Task details — Scan the records below for the string "page" and return every line where it appears.

──────────────────────────────

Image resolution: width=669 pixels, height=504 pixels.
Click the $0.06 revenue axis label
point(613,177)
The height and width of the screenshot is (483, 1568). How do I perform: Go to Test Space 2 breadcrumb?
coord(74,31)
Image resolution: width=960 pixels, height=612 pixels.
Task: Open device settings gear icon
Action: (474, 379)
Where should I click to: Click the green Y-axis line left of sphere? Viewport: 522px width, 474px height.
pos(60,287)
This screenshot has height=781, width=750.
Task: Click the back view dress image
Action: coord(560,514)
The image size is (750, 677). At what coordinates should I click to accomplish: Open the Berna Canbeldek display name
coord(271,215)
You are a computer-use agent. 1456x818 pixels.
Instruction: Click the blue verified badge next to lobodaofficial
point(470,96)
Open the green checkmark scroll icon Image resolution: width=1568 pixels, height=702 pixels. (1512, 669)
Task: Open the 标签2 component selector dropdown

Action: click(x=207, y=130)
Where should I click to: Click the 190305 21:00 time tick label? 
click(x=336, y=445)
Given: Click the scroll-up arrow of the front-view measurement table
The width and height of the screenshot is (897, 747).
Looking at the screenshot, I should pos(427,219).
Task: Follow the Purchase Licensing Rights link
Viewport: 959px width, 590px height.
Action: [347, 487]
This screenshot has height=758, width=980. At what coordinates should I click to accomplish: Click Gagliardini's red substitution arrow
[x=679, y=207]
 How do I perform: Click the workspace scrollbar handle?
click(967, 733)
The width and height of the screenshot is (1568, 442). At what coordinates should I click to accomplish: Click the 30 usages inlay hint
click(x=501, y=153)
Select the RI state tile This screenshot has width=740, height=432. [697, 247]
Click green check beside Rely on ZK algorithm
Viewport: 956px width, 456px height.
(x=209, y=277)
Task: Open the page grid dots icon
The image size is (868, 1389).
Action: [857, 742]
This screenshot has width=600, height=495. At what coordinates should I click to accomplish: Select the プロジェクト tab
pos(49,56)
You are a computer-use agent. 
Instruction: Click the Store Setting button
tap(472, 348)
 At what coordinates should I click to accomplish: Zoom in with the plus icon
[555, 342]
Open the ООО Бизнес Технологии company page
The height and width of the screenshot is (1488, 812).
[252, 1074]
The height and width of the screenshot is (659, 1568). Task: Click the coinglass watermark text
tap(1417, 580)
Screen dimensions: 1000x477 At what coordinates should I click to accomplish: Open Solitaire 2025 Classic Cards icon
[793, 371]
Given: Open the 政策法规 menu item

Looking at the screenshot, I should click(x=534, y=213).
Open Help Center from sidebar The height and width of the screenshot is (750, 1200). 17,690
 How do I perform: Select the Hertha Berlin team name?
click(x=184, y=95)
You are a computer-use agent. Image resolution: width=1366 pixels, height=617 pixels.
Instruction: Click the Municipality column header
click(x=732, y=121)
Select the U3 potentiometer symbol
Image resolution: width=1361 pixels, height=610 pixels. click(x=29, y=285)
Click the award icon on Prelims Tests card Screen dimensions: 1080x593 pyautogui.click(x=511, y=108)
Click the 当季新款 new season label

──────────────────────────────

Exercise response —
Task: Open the page grid dots icon
Open the ООО Бизнес Технологии company page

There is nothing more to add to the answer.